Al riguardo, occorre premettere che tale questione, afferente a diversa causa petendi relativa alla risoluzione per inadempimento contrattuale rispetto a quella fondata sull’incompletezza del progetto esecutivo, deve ritenersi nuova, nel senso che la ricorrente non ha chiarito di averla dedotta nell’atto di citazione introduttivo del giudizio, nè di averla prospettata nell’atto d’appello. Inoltre, dalla motivazione dell’ordinanza impugnata s’evince che la ricorrente aveva lamentato, in primo grado, la sola incompletezza del progetto dei lavori che avrebbe determinato danni conseguenti all’interruzione e sospensione dei lavori stessi, senza nessuna doglianza riferita all’inosservanza di termini contrattuali di esecuzione delle opere, ovvero di prassi invalse al riguardo tra le parti. Giova comunque evidenziare che il c.t.u. ha precisato che la trasmissione degli elaborati di dettaglio in corso d’opera alla ricorrente non aveva rallentato il buon andamento dei lavori.

Il terzo motivo è infondato. Invero, l’accertata legittimità della condotta contrattuale dell’Università degli Studi di Perugia esclude ogni forma d’inadempimento e, dunque, i danni lamentati in domanda che, peraltro, non sono stati specificamente allegati, avendo la ricorrente fatto un generico rinvio alle norme che assume violate.

Il quarto motivo è inammissibile.
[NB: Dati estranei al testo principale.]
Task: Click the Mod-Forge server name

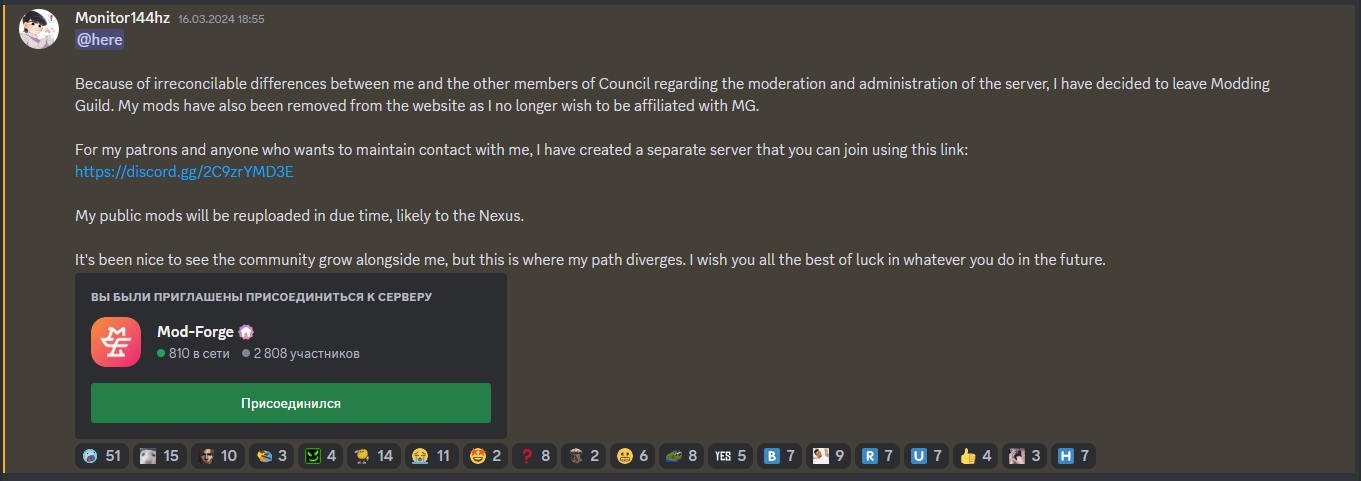Action: coord(195,331)
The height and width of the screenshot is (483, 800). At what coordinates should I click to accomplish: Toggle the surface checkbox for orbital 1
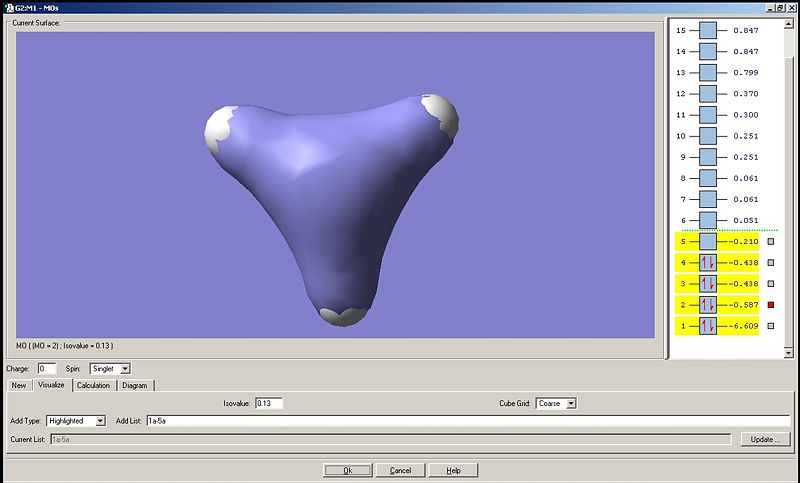(x=771, y=326)
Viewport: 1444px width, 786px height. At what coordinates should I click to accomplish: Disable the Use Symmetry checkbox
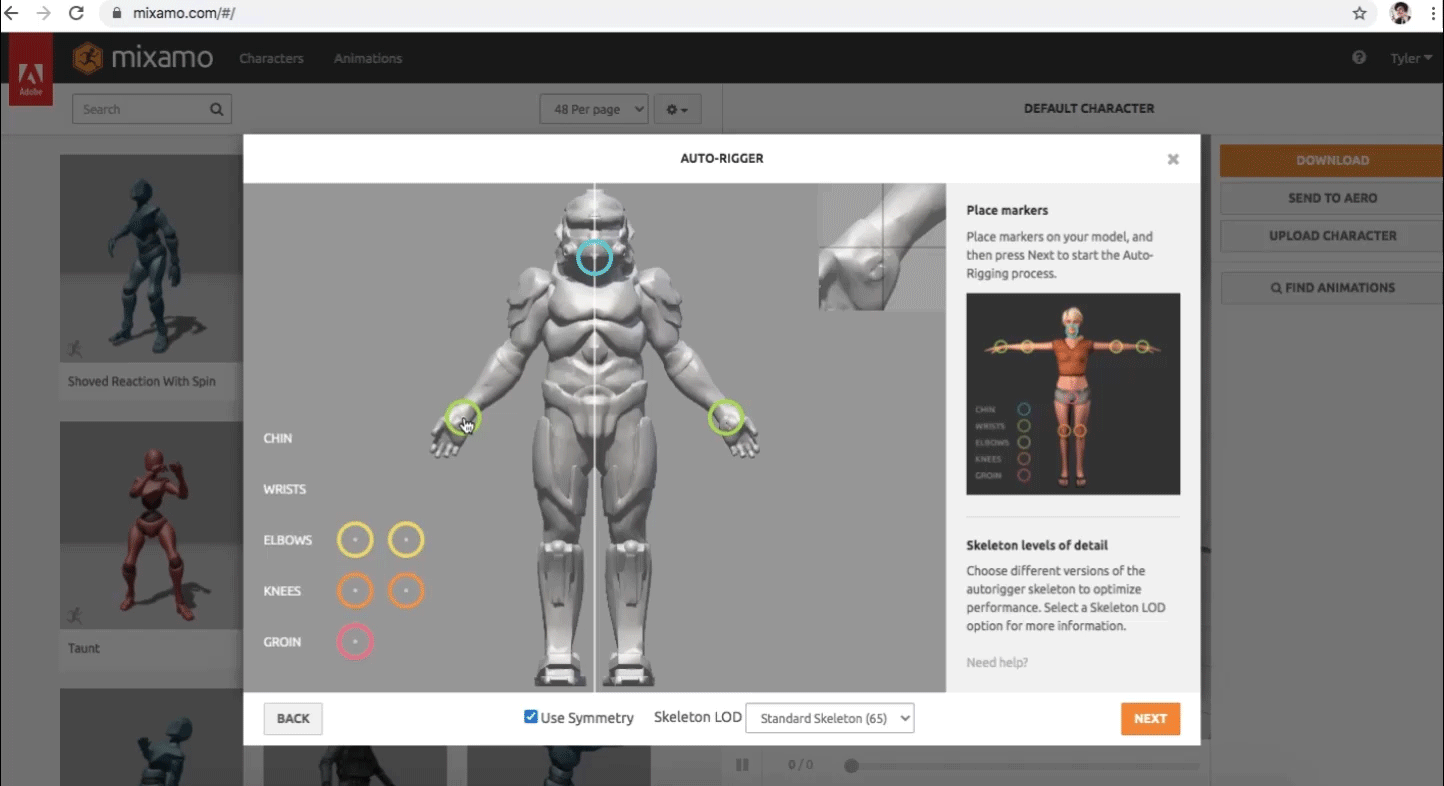click(531, 717)
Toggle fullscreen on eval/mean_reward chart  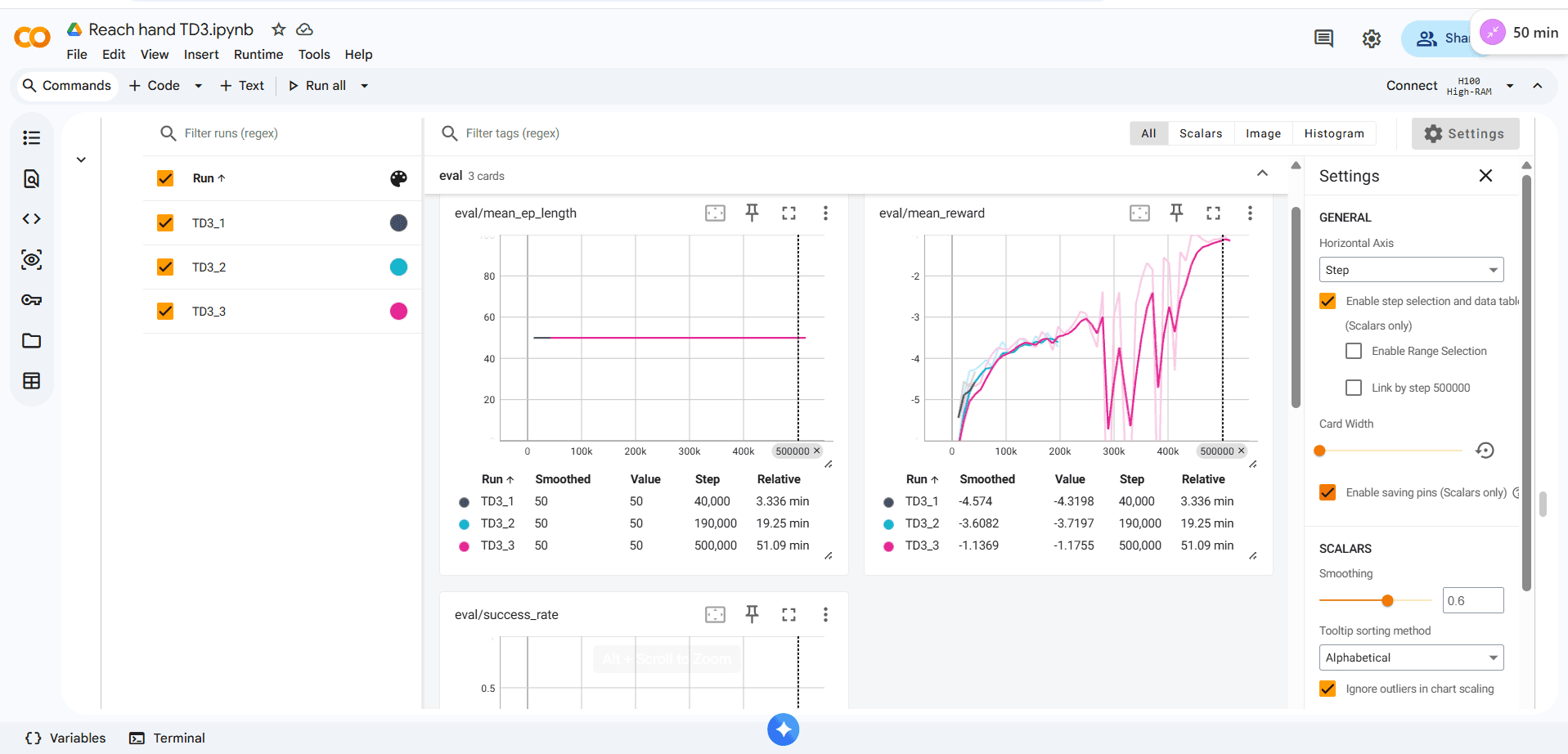tap(1213, 213)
Al riguardo, il Tribunale ha ritenuto che la domanda di pagamento dell’incremento del costo del rame e dell’acciaio sia inammissibile poichè proposta per la prima volta nella memoria ex art. 183 c.p.c., comma 6. La ricorrente lamenta che la sentenza di primo grado avrebbe erroneamente applicato la suddetta norma, in quanto tale richiesta di pagamento sarebbe stata compresa nella domanda introduttiva del giudizio e, poi, specificata nella stessa memoria.

Ora, la ricorrente si è limitata ad allegare di aver formulato la domanda di pagamento in questione in citazione, ma senza trascriverne il contenuto rilevante, precludendo al collegio la verifica sull’asserita violazione dell’art. 183 c.p.c. e, dunque, sulla novità della stessa domanda.

Infine, va rilevato che nella memoria illustrativa, parte ricorrente lamenta anche un vizio di relativo ad asserita motivazione apparente della sentenza impugnata, introducendo così un’inammissibile nuova doglianza rispetto ai motivi del ricorso.

Le spese seguono la soccombenza.

PQM

La Corte rigetta il ricorso e condanna la ricorrente al pagamento, in favore di ciascun controricorrente, delle spese del giudizio di legittimità che liquida nella somma di Euro 7200,00 di cui 200,00 per esborsi, oltre alla maggiorazione del 15% per rimborso forfettario delle spese generali, e oneri accessori.

Ai sensi del D.P.R. n. 115 del 2002, art. 13, comma 1 quater, dà atto della sussistenza dei presupposti per il versamento, da parte della ricorrente, dell’ulteriore importo a titolo di contributo unificato pari a quello dovuto per il ricorso principale, a norma dello stesso art. 13, comma 1 bis.

Così deciso in Roma, nella camera di consiglio, il 18 dicembre 2018.